Brexit

Après le Brexit, les horlogers redoutent surtout des problèmes de change

Les exportations de montres suisses à destination du Royaume-Uni ne devraient pas directement pâtir du Brexit. Les horlogers s’inquiètent davantage des secousses sur la livre sterling et le franc

Ne pas paniquer. Et voir comment la situation évolue. Vendredi, quelques heures après l’annonce du Brexit, les exportateurs suisses tenaient tous ce même discours à propos de leur troisième plus grand partenaire économique – 13,1 milliards de francs d’exportations contre 31 milliards d’importations en 2015, selon l’administration fédérale des douanes. Les Suisses y expédient prioritairement leurs produits chimiques et pharmaceutiques (5,6 milliards) et leurs montres et bijoux (3,05 milliards).

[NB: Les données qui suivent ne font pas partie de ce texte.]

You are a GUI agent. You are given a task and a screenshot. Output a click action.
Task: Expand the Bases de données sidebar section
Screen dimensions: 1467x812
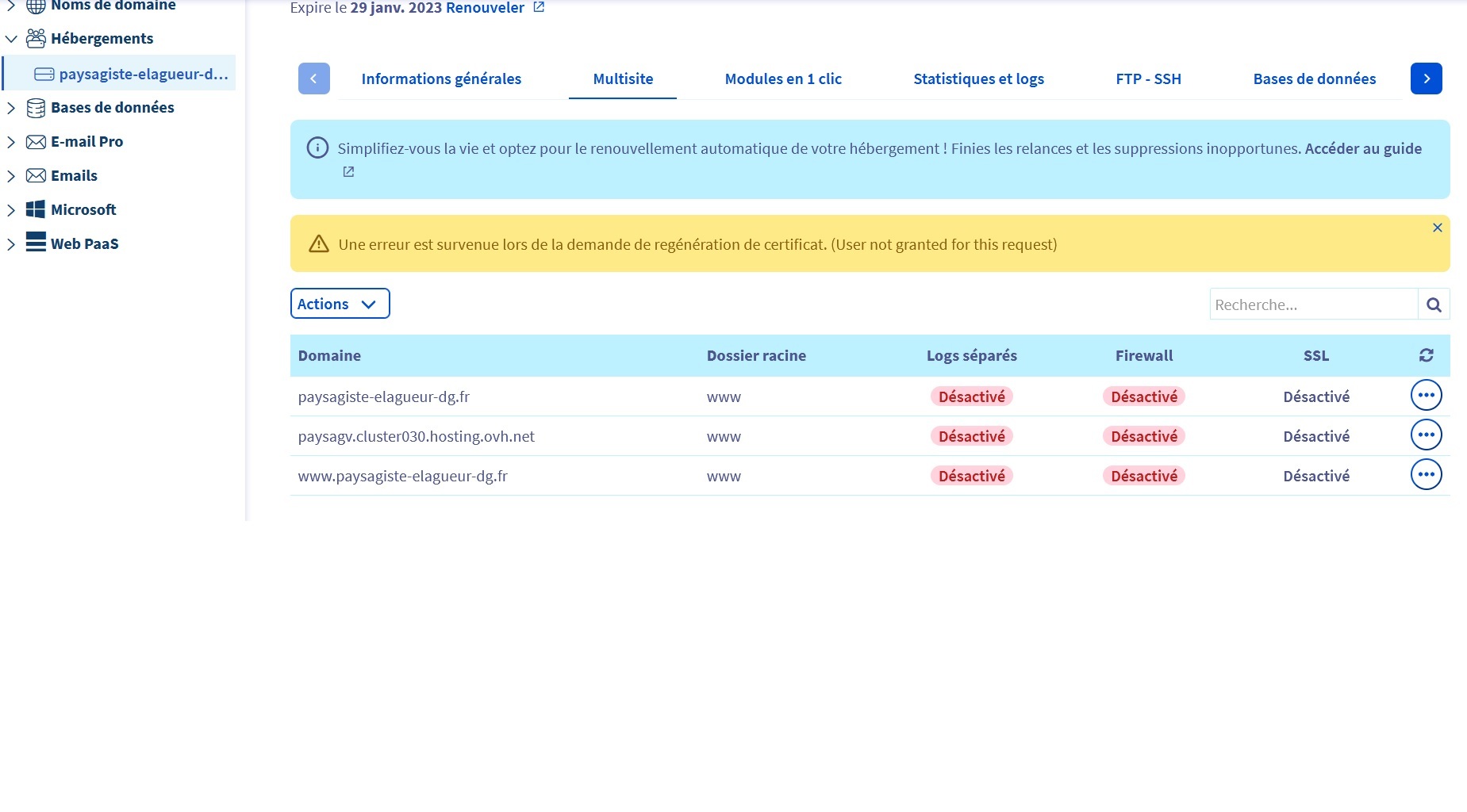11,108
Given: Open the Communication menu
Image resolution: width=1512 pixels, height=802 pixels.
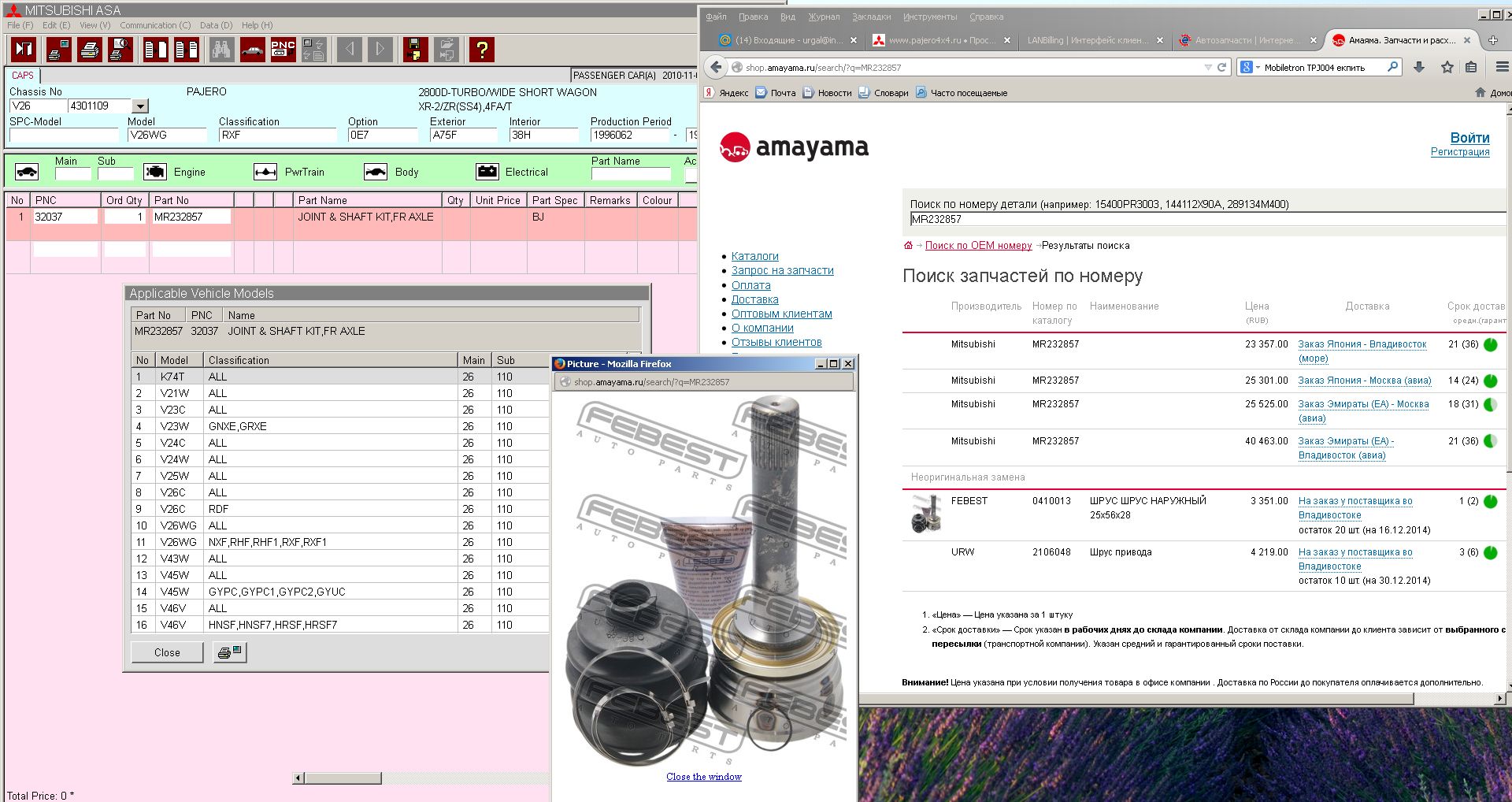Looking at the screenshot, I should (155, 25).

«Ce Brexit, c’est un élément de plus dans une période déjà tendue», regrette le président de la Fédération horlogère (FH) Jean-Daniel Pasche. Car, à l’heure où les exportations de montres à destination de l’Asie ou des Etats-Unis s’affichent en recul, le Royaume-Uni apparaissait ces derniers mois comme une sorte d’oasis. Avec une hausse remarquée de 19% l’an dernier

Au-delà des exportations, les inquiétudes horlogères sont aujourd’hui surtout nourries par la pression qui s’accentue sur le franc. «C’est ce qui nous inquiète le plus. Comme lors de l’abandon du taux plancher, on se demande s’il faudra travailler sur les prix ou réduire les marges…», s’interroge Jean-Daniel Pasche.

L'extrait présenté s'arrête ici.